(Latest Weekend Argus column, as submitted)
DEAR me, the year is but a week old, and already it has thrown up a foul pun opportunity for the sub-editors.
I refer, of course, to the Frankenchicken outrage, in which a large-scale, up-country supplier, Supreme Poultry, has apparently gone bonzo in the genetically-modified food department, allegedly “treating” its stale and rotting frozen birds so that they be rebranded and sold with new expiry dates.
What happens is that the old chickens are returned to the supplier and they’re thawed for 24 hours at room temperature, injected with brine, and then repackaged and sold with new expiry dates.
Sometimes the birds are treated with chlorine to reduce what is charmingly referred to in the news reports as “bacterial load”.
Call it working the wilder frontiers of sustainable food resource management, but the “reworking”, if you’ll pardon the poultry jargon, of vrot chicken is, according to Supreme Poultry, an accepted industry-wide practice.
Pausing for reflection, the more sophisticated reader may wish to dwell upon the notion that almost overnight, as it were, an expired chicken has, in a process rich with the irony of the post-modern gesture, become an “expired” one. The notion of “chicken”, therefore, actually far outlives the chicken. (At this point, aesthetes may cease retching; it is a cathartic moment -- and therefore high art.)

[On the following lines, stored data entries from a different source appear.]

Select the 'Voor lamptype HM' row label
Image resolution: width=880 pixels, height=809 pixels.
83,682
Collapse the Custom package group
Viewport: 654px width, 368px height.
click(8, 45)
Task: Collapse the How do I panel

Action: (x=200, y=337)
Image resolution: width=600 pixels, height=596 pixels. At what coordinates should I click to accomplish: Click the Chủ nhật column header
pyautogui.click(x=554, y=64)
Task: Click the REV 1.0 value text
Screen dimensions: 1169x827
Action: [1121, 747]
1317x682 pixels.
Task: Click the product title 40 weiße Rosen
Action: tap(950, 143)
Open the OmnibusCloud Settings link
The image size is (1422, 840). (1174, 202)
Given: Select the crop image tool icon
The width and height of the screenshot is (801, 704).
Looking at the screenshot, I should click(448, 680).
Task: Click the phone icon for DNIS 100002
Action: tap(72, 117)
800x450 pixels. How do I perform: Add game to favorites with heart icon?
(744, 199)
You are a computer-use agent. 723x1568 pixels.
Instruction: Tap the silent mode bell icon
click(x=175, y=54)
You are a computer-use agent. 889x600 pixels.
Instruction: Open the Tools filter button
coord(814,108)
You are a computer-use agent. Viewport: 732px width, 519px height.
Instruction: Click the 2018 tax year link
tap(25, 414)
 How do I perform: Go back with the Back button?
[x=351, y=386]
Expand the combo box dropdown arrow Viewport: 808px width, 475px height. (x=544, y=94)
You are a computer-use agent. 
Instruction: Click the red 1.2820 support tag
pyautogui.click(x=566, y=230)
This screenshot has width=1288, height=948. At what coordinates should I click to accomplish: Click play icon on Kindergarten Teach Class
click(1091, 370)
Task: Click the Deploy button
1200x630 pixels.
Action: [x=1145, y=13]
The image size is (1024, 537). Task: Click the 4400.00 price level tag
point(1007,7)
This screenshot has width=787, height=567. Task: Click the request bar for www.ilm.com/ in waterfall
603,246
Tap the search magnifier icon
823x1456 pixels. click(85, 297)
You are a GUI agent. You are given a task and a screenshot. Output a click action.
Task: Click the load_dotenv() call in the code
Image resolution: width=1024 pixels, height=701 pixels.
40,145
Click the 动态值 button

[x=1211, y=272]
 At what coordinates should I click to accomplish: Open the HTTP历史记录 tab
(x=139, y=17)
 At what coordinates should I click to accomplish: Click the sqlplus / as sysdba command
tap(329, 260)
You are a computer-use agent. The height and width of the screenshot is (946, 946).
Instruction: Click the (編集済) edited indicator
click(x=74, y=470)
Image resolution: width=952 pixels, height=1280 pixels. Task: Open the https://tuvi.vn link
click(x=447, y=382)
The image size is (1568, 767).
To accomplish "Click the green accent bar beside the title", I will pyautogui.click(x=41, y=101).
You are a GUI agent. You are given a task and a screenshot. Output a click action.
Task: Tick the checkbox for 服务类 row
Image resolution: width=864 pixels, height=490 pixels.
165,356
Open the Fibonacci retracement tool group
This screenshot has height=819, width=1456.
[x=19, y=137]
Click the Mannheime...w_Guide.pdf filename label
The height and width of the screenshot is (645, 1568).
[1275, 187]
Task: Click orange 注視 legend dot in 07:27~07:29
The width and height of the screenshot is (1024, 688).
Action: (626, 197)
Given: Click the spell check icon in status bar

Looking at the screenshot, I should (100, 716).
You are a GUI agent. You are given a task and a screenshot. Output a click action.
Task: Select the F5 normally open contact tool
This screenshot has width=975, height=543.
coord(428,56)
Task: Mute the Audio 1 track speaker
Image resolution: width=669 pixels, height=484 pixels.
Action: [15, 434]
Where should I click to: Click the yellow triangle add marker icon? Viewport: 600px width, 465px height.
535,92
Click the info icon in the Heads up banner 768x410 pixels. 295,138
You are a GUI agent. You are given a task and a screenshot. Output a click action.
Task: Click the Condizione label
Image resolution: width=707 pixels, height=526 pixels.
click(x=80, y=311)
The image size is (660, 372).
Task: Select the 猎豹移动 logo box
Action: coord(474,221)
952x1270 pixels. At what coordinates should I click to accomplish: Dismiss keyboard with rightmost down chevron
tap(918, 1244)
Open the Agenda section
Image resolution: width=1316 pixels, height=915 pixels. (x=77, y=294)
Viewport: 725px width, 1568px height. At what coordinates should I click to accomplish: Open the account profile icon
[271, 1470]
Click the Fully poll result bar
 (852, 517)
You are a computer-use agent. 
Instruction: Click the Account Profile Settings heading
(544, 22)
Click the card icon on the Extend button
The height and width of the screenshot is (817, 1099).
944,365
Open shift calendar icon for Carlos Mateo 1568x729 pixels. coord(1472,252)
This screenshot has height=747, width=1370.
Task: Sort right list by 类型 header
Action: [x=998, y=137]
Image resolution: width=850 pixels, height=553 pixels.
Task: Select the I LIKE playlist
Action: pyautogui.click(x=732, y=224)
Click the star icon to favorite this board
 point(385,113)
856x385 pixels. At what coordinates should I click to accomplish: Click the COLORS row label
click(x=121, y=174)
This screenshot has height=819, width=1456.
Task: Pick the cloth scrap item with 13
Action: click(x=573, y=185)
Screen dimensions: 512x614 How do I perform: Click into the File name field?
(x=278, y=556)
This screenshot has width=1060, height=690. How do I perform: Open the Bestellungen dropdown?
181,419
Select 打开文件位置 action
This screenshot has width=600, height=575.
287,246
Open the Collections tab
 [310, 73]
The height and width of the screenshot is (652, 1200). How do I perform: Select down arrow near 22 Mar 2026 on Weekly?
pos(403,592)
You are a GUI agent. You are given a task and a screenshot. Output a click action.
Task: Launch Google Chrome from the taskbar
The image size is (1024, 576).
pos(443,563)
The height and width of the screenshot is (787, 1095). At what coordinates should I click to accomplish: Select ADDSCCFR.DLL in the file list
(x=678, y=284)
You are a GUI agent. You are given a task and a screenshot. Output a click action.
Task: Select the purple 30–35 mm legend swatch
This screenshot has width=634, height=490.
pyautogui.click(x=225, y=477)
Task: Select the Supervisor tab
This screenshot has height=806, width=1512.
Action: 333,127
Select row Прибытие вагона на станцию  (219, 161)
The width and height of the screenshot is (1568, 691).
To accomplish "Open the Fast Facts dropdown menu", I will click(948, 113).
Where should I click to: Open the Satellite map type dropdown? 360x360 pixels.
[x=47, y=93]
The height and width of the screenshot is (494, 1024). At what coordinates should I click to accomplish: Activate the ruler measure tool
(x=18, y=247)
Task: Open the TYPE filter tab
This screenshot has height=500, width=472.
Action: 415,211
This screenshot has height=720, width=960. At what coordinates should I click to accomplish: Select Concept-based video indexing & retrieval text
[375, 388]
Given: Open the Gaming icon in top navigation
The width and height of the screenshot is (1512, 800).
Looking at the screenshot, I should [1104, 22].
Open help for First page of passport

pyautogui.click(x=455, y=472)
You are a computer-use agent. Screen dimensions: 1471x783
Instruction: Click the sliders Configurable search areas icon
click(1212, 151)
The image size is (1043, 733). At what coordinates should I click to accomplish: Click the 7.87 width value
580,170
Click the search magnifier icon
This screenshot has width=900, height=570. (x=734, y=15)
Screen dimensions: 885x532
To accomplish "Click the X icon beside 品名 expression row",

The lumpen among us, however, have had their suspicions confirmed. All along we knew the chicken tasted of fish -- and not just any old fish, either, but fish farmed in a swimming pool.
Imagine the exchange at the local brasserie:
“Please inform the chef that I cannot eat this...”
“And why not? Is it not to sir’s taste?”
“No, it is not. Sir was expecting the chicken breast to taste of chicken, albeit one complemented by the flavours of the pesto, sun-dried tomatoes and Parma ham stuffed therein. This, on the other hand, tastes of Ryk Neethling’s Speedo.”
“If I may remind sir of the starving masses in Africa...”
“At this moment, sir is well aware of what it means to go hungry...”
But we digress. The zombie fowls have predictably upset the South African Communist Party, who have set about the matter with the customary brio that has made them the most feared Stalin organists of the 21st century.
Delving deep into his grab bag of tired rhetoric and fustian bilge, party spokesman Malesela Maleka has cobbled together the customary nonsense with all the usual culprits. “We are not shocked,” he noted, “precisely because we have always known the capitalist system knows no decent bounds in its insatiable pursuit of profits.”
There is, I suspect, a bit of a pork pie in that. Not about capitalism and profit, but about about being shocked. Otherwise why the bluster about tips of the iceberg and the appeals to both the departments of health and trade and industry to urgently investigate this affair?
The party was also outraged (but not shocked apparently) at the claim by Supreme Poultry that the Frankenchicken was not sold to the big supermarket chains but to wholesalers and spaza shops, Maleka said.
“This can only mean that rotten chicken is being sold to poor black South Africans, the majority of whom buy from ‘cheap’ wholesale outlets and spaza shops. This is a racist trading practice and is offensive in the extreme.”
Point taken, and here at the Mahogany Ridge we shall certainly be thinking twice before asking for a bit of white meat at the Sunday roast. In fact, we may abandon chicken altogether. Who knows who those wholesalers are? Supreme Poultry’s certainly not saying.
But I suspect SACP General Secretary Blade Nzimande expects a little more from us. This week he too had a quick dip into that bag of tired slogans and, ignoring the May 1973 sell-by date, made all sorts of alarming noises which may or may not have contributed to the soaring temperatures: the “bourgeois print media [had] turned one blind eye to the seriousness of this matter”; there was “ideological hypocrisy by the bourgeois establishment and its meat producers”; and worse still, the silence of the “liberal constitutionalists”, which safeguarded the “interests of the elites”.
Ultimately, though, it was all about weight -- or as Nzimande put it, “this ‘strange’ phenomenon of shrinking chicken”. Quoting Zimbabwean sources, he claimed that, when cooked, the zombie bird reduced considerably, sometimes by as much as 40% of its original weight. All that frozen brine, apparently.
But South Africans are used to being short-changed. Look at what they’re promised by politicians. And look at what they get in return for their faith.
In the meantime we may sadly be forced to become vegetarian.